A study published in the American Journal of Critical Care that examined data in electronic health records (EHRs) related to nursing skin assessments found that irritated skin is a strong predictor of pressure injury development in surgical critical care patients.

“This study demonstrates the power of using informatics to analyze the vast amounts of data in electronic health records.

“Critical care nurses routinely conduct head-to-toe skin assessments every 12 hours and document changes in condition in the EHR. Modern informatics approaches enable us to more easily examine large-scale, real-world data available in the health record to gain insights and improve outcomes.”

— study co-author Jenny Alderden, PhD, APRN, CCRN, CCNS, an assistant professor at the University of Utah College of Nursing, Salt Lake City; a critical care nurse specialist with expertise in pressure injury risk assessment and prevention; and a member of the University of Utah pressure injury prevention committee

The study’s analysis of more than 5,000 patient records underscores the importance of treating and monitoring irritated skin early and eliminating the cause as an important step to prevent pressure injuries, according to a media release from the American Association of Critical-Care Nurses.

5 Years of Data Scrutinized

The retrospective cohort study included data from surgical critical care patients admitted to the surgical intensive care unit (ICU) or cardiovascular surgical ICU at the University of Utah Hospital, Salt Lake City, from 2014 through 2018. The research team analyzed 5 years of data from 5,101 patients using a modern statistical test called Least Absolute Shrinkage and Selection Operator (LASSO).

Of the 399 patients in the sample who had a HAPI develop, 110 patients had a stage 1 pressure injury develop, with 40% (44) worsening to a more severe stage during their ICU stay.

The most common pressure injury location was the coccyx, followed by the buttocks, sacrum and an extremity excluding the heel.

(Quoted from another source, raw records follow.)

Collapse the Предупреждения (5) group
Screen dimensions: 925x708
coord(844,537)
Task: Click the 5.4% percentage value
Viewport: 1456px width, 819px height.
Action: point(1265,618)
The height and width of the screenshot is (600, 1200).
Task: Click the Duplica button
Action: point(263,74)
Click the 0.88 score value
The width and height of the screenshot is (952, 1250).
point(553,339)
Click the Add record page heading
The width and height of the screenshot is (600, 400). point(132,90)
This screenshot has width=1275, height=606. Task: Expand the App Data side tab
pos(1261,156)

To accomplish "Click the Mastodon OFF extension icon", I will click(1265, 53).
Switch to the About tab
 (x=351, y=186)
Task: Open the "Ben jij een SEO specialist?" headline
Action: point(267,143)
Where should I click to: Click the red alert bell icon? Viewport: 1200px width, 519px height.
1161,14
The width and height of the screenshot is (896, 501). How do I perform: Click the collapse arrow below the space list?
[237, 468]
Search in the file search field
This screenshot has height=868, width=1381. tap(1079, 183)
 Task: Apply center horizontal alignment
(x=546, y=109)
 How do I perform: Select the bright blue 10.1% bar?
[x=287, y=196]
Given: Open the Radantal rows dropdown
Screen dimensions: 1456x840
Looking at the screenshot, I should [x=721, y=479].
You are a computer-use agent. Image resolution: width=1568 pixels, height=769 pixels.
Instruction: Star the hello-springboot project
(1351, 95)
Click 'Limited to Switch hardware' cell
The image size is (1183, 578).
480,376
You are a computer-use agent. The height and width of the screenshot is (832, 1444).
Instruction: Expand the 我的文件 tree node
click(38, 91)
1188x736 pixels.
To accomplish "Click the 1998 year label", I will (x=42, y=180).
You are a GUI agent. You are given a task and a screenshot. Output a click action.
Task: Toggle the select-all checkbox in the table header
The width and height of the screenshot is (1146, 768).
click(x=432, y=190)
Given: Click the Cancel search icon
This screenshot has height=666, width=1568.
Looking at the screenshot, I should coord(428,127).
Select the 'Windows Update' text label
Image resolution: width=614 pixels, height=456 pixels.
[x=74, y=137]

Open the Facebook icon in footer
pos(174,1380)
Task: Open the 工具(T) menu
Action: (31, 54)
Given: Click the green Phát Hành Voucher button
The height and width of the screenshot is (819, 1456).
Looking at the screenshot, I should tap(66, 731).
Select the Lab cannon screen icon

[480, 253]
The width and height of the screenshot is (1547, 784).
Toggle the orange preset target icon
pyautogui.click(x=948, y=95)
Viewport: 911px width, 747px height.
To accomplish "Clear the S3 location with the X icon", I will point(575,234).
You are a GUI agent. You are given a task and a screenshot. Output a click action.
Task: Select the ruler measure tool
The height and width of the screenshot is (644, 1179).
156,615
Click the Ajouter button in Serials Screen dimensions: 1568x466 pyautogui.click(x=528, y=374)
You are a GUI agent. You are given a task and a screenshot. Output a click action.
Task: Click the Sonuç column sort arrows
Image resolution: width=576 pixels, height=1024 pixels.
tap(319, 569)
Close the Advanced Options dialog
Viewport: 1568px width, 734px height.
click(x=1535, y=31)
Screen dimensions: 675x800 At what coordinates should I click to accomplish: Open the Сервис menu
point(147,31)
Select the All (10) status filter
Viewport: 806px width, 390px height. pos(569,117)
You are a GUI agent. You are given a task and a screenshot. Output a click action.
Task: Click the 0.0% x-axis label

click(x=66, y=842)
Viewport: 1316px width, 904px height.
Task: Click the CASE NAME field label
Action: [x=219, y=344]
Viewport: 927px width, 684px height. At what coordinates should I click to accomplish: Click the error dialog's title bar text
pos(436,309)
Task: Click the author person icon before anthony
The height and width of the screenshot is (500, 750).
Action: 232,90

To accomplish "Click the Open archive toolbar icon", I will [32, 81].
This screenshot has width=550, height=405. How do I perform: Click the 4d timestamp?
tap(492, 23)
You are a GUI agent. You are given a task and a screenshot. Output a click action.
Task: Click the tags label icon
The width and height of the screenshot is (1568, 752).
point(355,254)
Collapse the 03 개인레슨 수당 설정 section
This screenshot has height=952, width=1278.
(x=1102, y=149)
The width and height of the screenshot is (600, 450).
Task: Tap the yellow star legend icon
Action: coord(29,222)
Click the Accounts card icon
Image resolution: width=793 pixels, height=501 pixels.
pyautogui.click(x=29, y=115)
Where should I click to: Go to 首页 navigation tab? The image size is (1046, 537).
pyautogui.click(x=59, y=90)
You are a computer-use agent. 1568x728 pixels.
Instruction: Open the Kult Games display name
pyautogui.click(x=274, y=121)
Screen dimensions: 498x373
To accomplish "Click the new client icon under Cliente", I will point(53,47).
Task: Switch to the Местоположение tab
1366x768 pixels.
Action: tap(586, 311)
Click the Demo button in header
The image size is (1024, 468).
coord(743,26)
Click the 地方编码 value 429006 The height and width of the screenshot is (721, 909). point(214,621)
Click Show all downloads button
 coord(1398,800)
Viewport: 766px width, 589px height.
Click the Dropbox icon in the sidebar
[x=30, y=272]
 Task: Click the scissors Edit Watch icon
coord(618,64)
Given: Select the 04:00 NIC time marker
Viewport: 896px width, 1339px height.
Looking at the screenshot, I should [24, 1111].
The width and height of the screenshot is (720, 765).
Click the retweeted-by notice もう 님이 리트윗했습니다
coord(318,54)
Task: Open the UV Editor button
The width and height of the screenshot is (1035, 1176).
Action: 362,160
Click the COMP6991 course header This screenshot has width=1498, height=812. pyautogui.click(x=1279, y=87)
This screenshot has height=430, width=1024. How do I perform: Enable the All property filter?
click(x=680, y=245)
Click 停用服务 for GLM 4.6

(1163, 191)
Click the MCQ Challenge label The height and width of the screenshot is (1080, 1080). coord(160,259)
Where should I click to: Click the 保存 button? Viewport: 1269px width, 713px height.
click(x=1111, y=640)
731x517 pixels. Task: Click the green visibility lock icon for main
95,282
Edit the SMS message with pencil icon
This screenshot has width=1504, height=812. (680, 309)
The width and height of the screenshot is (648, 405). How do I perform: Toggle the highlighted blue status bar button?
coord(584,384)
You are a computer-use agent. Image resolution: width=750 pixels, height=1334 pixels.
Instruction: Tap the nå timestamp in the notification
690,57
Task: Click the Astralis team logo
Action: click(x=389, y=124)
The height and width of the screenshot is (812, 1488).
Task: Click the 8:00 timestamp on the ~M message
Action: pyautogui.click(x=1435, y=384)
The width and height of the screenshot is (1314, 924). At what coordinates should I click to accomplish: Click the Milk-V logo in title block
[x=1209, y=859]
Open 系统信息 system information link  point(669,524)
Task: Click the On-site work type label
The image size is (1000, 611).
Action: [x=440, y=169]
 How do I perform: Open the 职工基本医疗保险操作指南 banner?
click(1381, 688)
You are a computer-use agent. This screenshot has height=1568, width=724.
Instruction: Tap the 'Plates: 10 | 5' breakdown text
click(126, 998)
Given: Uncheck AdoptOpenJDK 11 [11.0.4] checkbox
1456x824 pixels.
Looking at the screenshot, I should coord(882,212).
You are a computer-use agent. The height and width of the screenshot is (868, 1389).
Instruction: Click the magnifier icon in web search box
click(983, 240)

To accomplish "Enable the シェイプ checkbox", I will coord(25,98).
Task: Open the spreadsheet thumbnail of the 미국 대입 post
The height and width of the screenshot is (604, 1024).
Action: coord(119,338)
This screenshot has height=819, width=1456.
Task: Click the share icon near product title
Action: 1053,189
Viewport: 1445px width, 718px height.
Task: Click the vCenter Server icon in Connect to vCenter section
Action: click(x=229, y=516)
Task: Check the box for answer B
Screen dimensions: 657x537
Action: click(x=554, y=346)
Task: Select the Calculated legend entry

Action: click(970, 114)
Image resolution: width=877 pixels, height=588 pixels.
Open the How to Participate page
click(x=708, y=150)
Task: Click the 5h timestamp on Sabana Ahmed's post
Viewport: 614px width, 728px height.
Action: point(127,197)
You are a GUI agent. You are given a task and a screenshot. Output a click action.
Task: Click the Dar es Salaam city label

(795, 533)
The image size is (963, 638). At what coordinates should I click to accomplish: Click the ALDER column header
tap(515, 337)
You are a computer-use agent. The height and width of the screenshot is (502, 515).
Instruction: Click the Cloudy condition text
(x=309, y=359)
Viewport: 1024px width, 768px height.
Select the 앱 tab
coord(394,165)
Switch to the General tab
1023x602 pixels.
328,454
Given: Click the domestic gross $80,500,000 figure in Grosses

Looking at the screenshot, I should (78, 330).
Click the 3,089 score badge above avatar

The research builds on the team’s ongoing work to develop and test its machine learning model to predict pressure injury development in critical care patients. The long-term goal is to develop a predictive model that will be deployed in the EHR to provide real-time decision support, enabling nurses to identify patients at highest risk for pressure injury and to apply targeted interventions, the release explains.

[Source(s): American Association of Critical-Care Nurses, Newswise]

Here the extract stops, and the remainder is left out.